De plus, tout le mysticisme propagé par les religions ne mène nulle part, ne peut apporter que déception. En cas de besoin, la croyance à une aide divine « magique » risque d’en décevoir plus d’un. L’aide demandée se fera toujours attendre, ne sera jamais au rendez-vous, car implorer une divinité n’est rien d’autre qu’une chimère, une fiction, une illusion, basée sur une superstition. C’est une distraction qui empêche d’avoir recours à de vraies solutions. La véritable force vient de l’intérieur et non de l’extérieur, ne repose pas sur la croyance en un être surnaturel fictif.

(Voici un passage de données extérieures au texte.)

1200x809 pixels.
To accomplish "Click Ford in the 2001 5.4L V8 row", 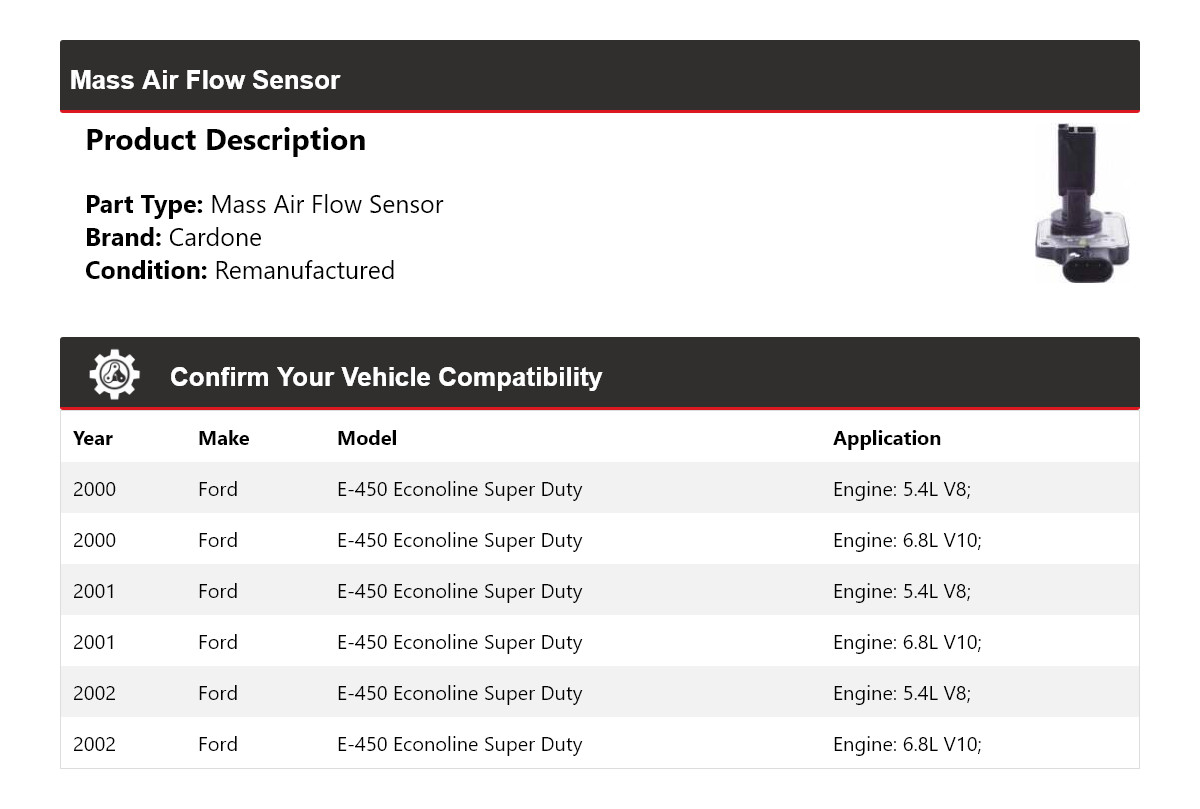I will [x=217, y=591].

La force intérieure de chacun est beaucoup plus efficace, car après un long apprentissage de la méditation, elle est toujours là, prête à nous aider instantanément.

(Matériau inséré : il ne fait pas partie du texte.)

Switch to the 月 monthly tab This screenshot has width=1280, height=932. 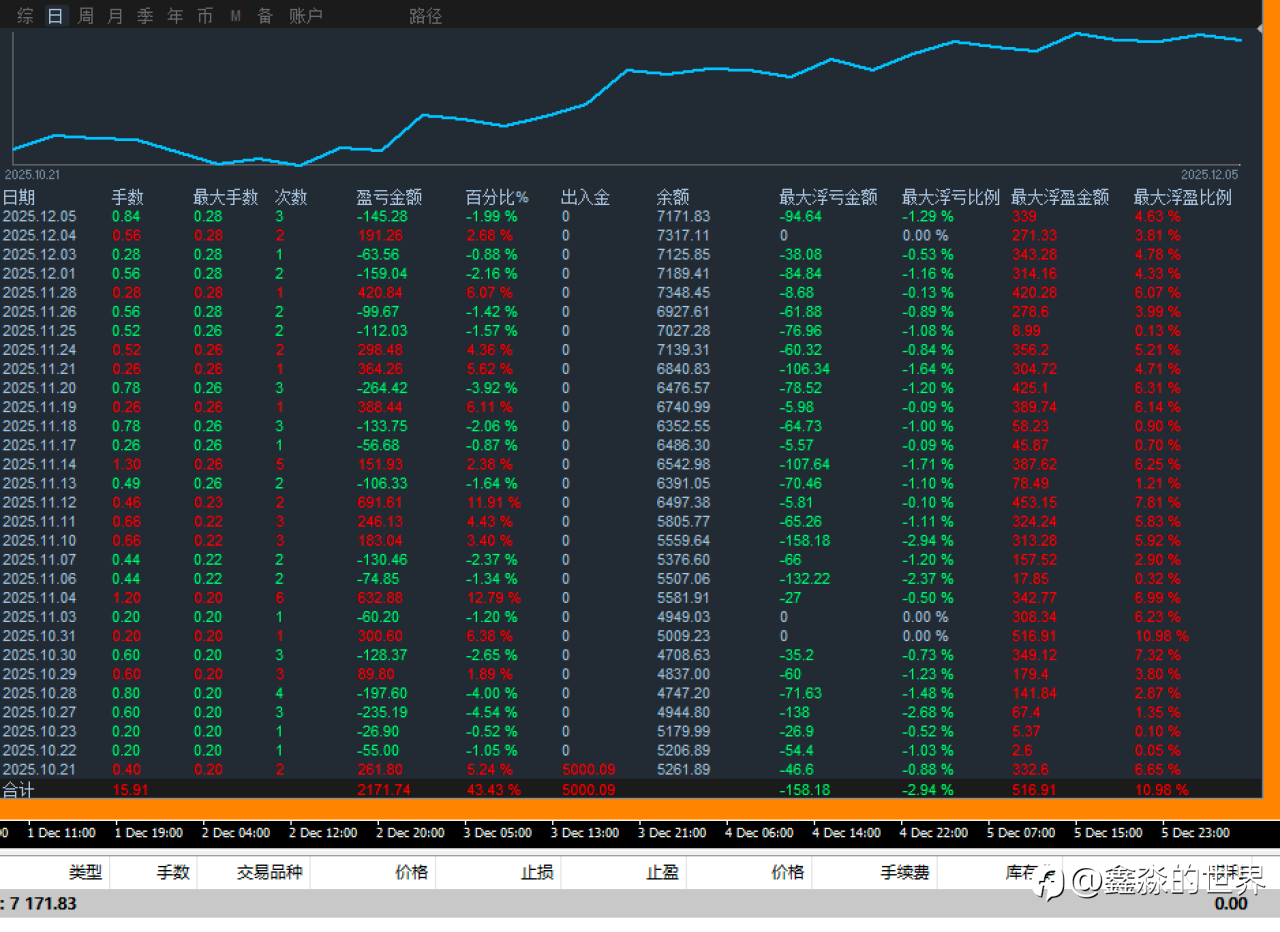(115, 16)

Que conclure de tout cela ? On ne peut prouver l’existence de Dieu, mais il y a plusieurs évidences qu’il n’existe pas. Entre autres comment expliquer le mal, comment expliquer que la nature soit ce vaste champ de violence où chacun dévore l’autre ? Comment expliquer les catastrophes naturelles, les maladies, les infirmités, les méchancetés humaines comme les guerres, les massacres, les génocides, etc.? Serait-ce que Dieu, dans sa sagesse et sa bonté infinies, aime faire souffrir les humains qu’Il a créés ? Ce supposé Dieu tout puissant, infiniment bon et juste, tout plein d’amour et de miséricorde, correspond tellement bien à nos désirs qu’il y a tout lieu de penser qu’il a été inventé pour les satisfaire. Ici, il y a une contradiction flagrante entre l’affirmation des croyants et le monde dans lequel nous vivons. Cette évidence nous amène à conclure que Dieu n’est qu’une fiction et tout ce qui en découle, entre autres les religions, n’est qu’une pure invention de l’humain, le fruit de son imagination, relève de la fabulation, et conséquemment ne répond à aucun questionnement.

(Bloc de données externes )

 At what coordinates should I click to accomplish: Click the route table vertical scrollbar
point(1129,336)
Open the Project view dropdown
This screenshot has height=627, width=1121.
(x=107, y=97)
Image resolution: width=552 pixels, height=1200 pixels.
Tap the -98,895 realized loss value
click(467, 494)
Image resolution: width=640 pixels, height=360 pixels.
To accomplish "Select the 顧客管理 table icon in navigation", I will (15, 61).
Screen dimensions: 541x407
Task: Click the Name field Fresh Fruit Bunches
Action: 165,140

Absence de preuves, donc. Une très bonne raison de ne pas croire. Si Dieu existait, cela devrait se savoir ou se sentir davantage. Il suffirait d’ouvrir les yeux. Les croyants se donnent beaucoup de mal pour nous convaincre que Dieu existe. C’est bien aimable à eux. Mais enfin il serait plus simple, et plus efficace que Dieu consente à se montrer! Si j’étais croyant, je trouverais intrigant son silence.

Abandonnons donc tout ce mysticisme inquiétant qui trouble les cœurs et égare les esprits, ces dogmes et ces dévotions inutiles qui distraient les humains de la plus belle des vérités: l´univers est comme un temple où la vie est sacrée. La vie, celle des hommes, des animaux, des plantes, est un chef-d’œuvre d’évolution, est admirable d’adaptation. Il n´y a pas d´autre dieu à chercher; seul est véritablement religieux, celui ou celle qui sert, qui respecte et qui aide véritablement ses frères, les humains.